When the Germans occupied northern Italy in the autumn of 1943, they were pleased with the way that young Italian women, pedalling on bicycles around the country lanes in white socks and pigtails, smiled at them. The soldiers offered to help with their loaded baskets and gave them lifts in lorries. It took some months before they discovered that these smiling girls, known as staffette, were working as couriers, spies and carriers of weapons for the Resistance, then busy forming in the foothills of the Alps. When they realised their mistake, their reaction was often brutal.
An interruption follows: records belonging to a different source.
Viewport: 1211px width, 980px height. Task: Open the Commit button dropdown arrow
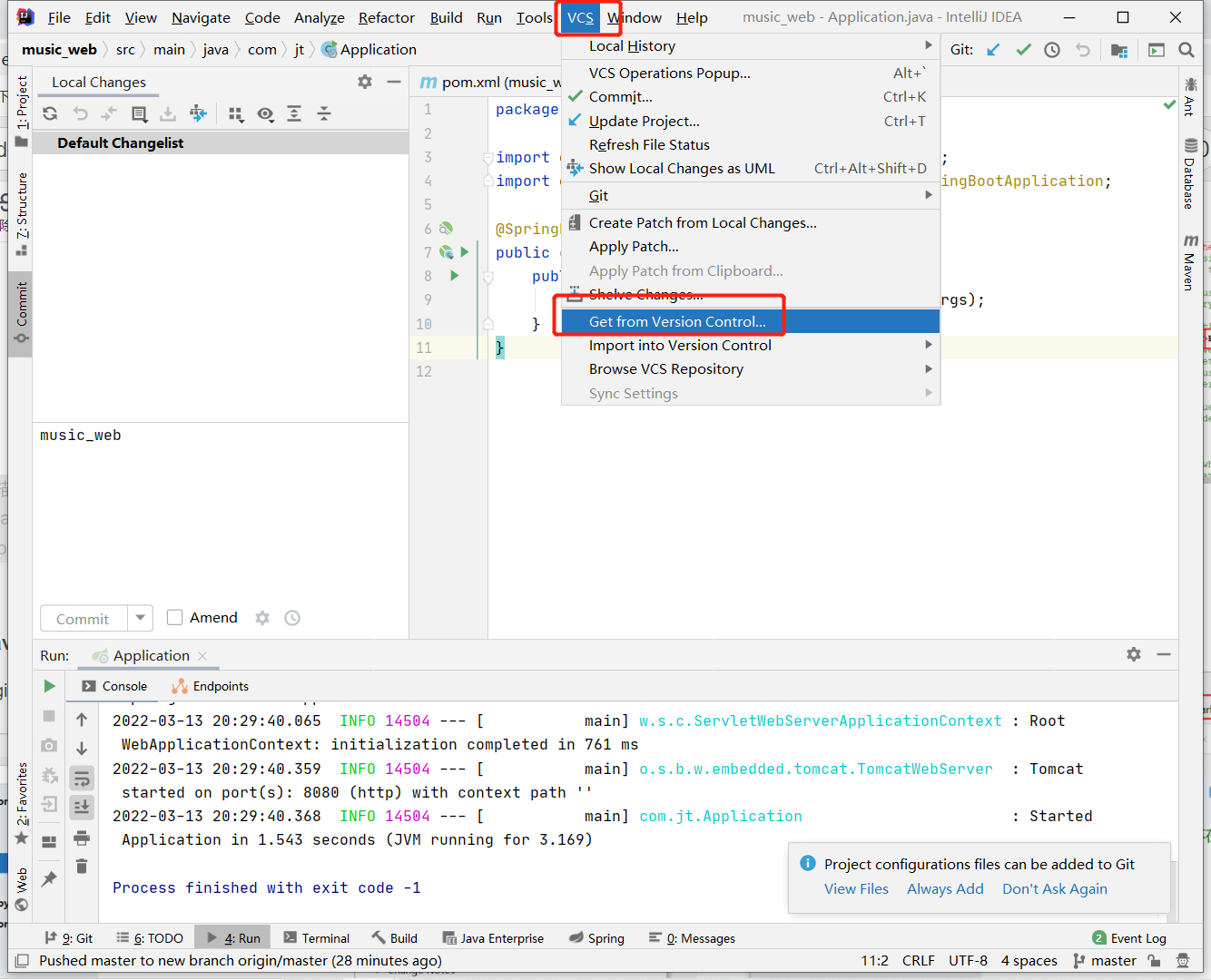coord(140,618)
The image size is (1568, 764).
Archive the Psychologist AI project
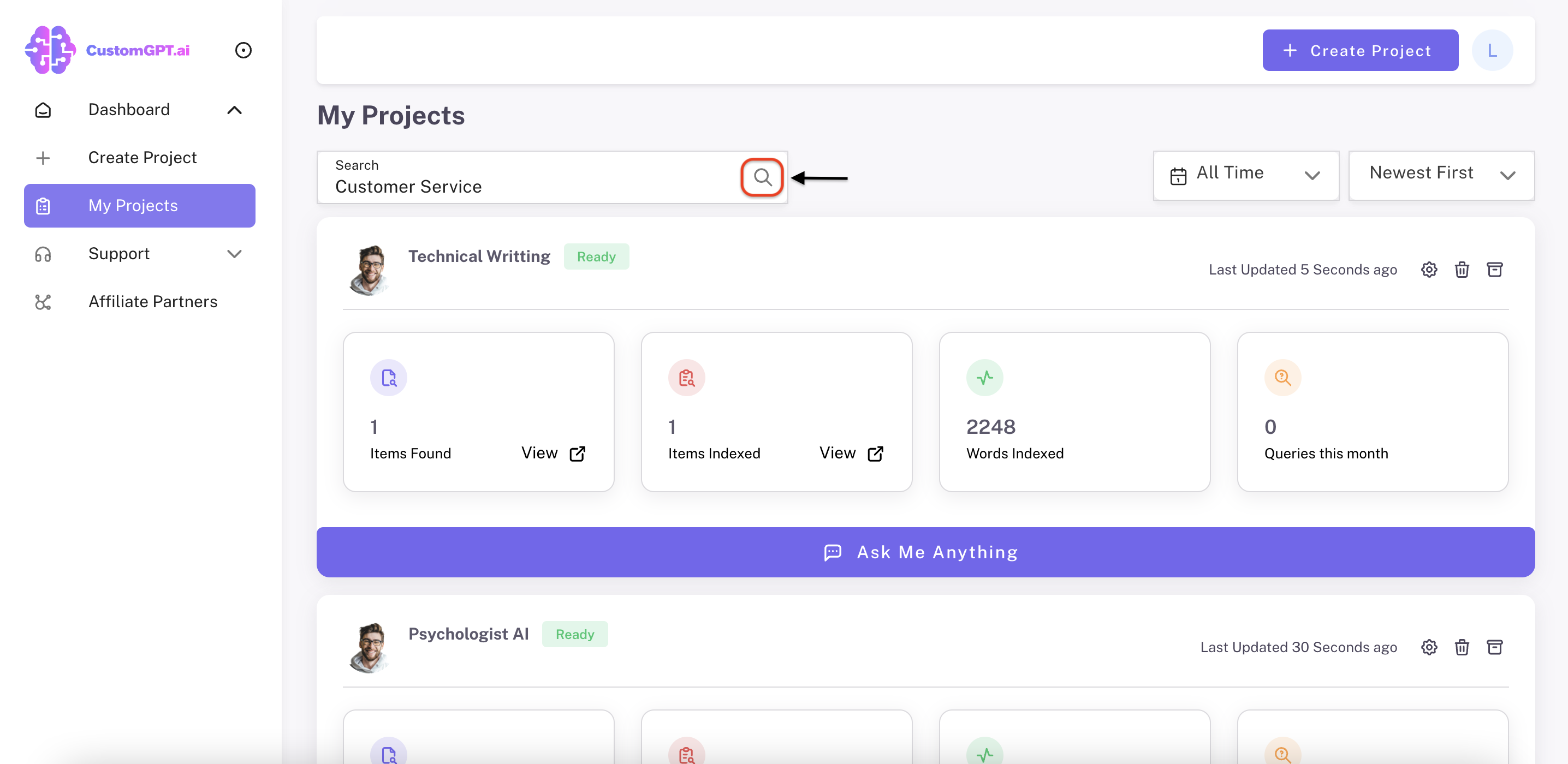1494,647
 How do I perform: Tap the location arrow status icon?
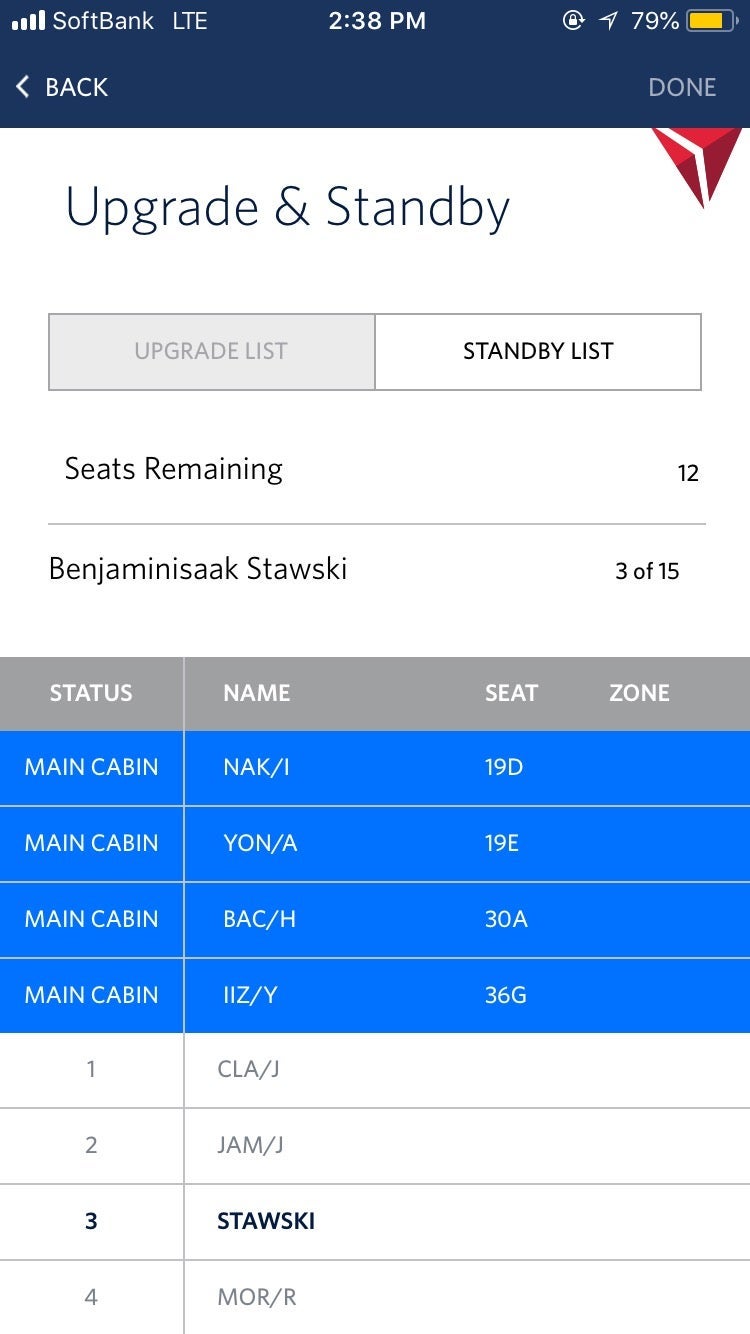coord(608,21)
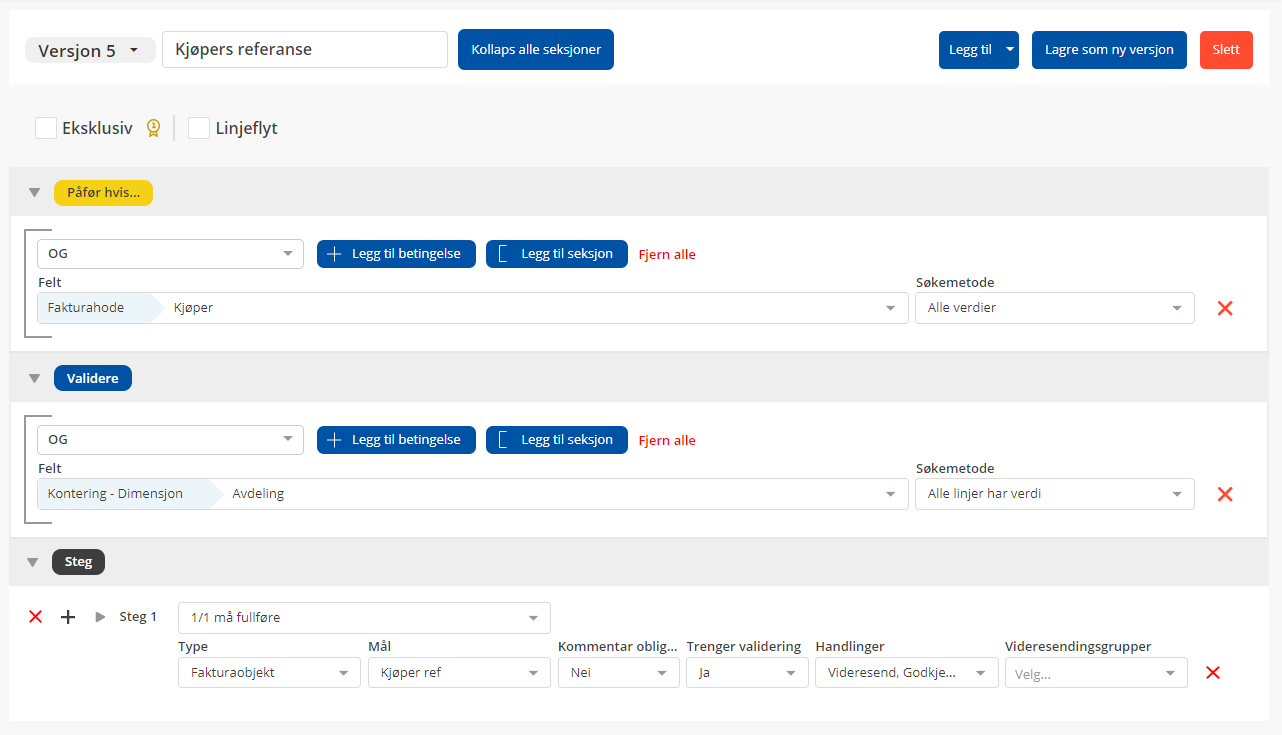Click Legg til betingelse under Påfør hvis

pos(396,254)

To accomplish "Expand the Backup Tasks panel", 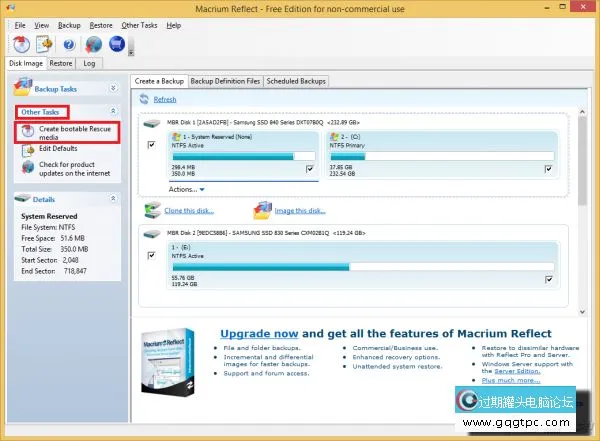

If caught, the women knew they would fare no better than the men. Prison and execution awaited them

This same temporary impunity held for the many thousands of Allied women who acted as messengers, radio operators and double agents behind enemy lines in both world wars. Helen Fry emphasises that the enemy was often slow to identify resisters in the many guises in which female Allied agents showed themselves. But, whether as nuns or farmers, shopkeepers or chatelaines of historic houses, women did indeed contribute impressively to the ‘tradecraft of espionage’.

The purpose behind the book is clear. The role of women in intelligence, both in London offices and in the field, has long been neglected, at least in part because so many files have been classified, and by no means all are open. And the women themselves, having signed the Official Secrets Act, have remained silent, even with their families. Fry, who has spent many years delving into the shadowy world of military and Secret Service archives, with books on spymasters, decoders and the Special Branch, sets out to bring light to this forgotten world.

Though Queen Elizabeth I is credited with setting up her own secret service, using codes and cyphers both within England and across the Continent, it was not until 1919 that a Secret Service Bureau was officially established in London to investigate the suspicion that German spies were seeking to undermine British life.